Asynchronous fiber traces have been available on Cats Effect on the JVM since 2.3.0 (with a brief hiatus during the 3.0 era), but it's always been known that it should be possible (at least in theory) to bring the same technology to Scala.js. Tracing works by constructing a Throwable at IO call sites and walking the stack trace to determine the most semantically reasonable caller for a given combinator. That stack frame is then pushed into a ring buffer and carried along with the fiber. Of course, constructing Throwables in this fashion is quite slow, so we recover performance by caching this process based on the java.lang.Class instance of whatever thunk or Function value was passed to the combinator. This cache converges quite quickly on most applications (since it is only proportional to the size of the calling code), which in turn means that tracing in practice has a very minimal performance cost. (roughly 30% on worst-case synthetic benchmarks, closer to 5-10% in more realistic compute-bound tests, and entirely unmeasurable in I/O-bound applications)

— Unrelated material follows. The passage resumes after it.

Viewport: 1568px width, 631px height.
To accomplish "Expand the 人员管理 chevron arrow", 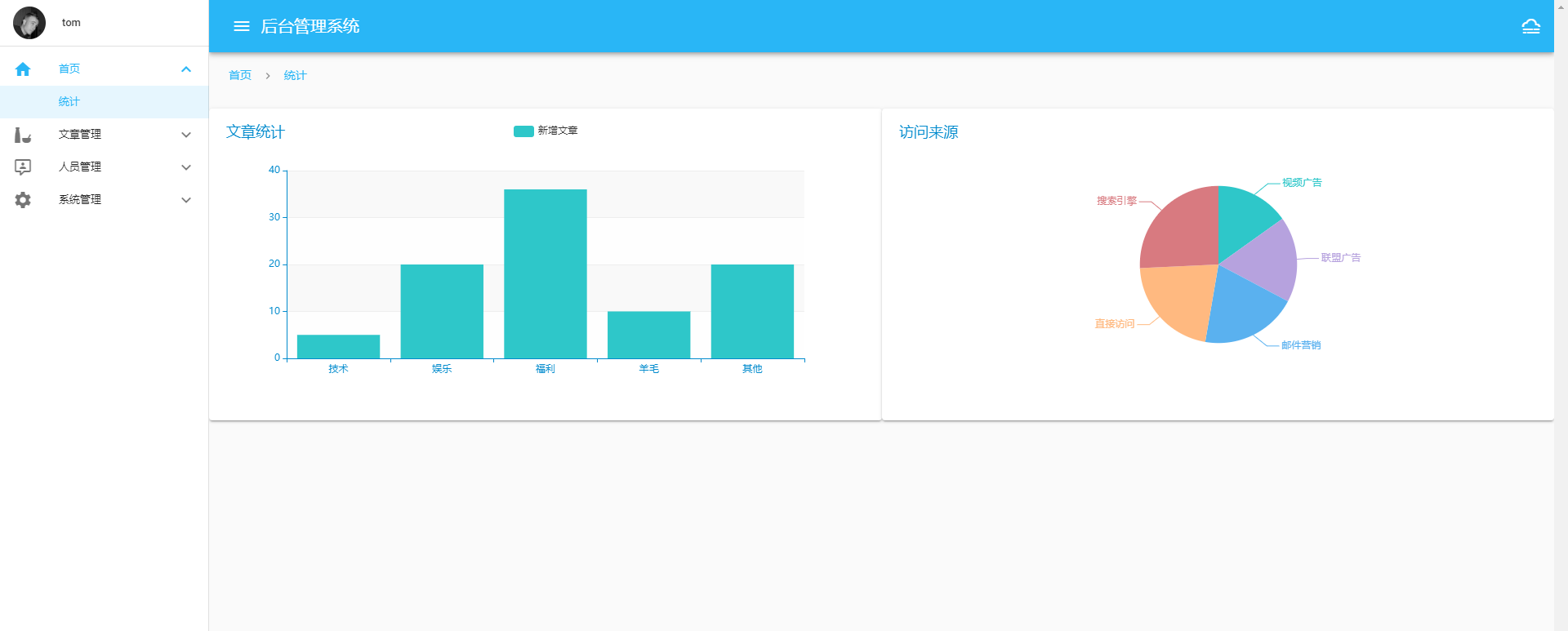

These implementation details are relevant because, at least in theory, all of these same mechanisms exist on Scala.js! We can construct exceptions and walk their call stacks on that platform just as well as we can on the JVM, and while it isn't meaningful to ask for the Class of an AnonFunction, we can get access to its source code, which gives us at least something we can hang our hats on.

Thanks to the hard work of Arman Bilge, we have now done exactly this! Cats Effect applications on Scala.js are tracing-enabled and support all of the same features as the JVM tracing, including enhanced exceptions and fiber dumps. Unfortunately, JS tracing is a little less "set and forget" than JVM tracing. In practice, enabling tracing in a Node.js application imposes a nearly 100% performance penalty. The exact reasons for this are less than clear, but it seems to have something to do with the way that most JavaScript runtimes (but particularly V8) are optimized to assume that exceptions are very rare. Constructing an exception seems to cause the runtime to actively deoptimize itself, which has follow-on ripple effects across the application.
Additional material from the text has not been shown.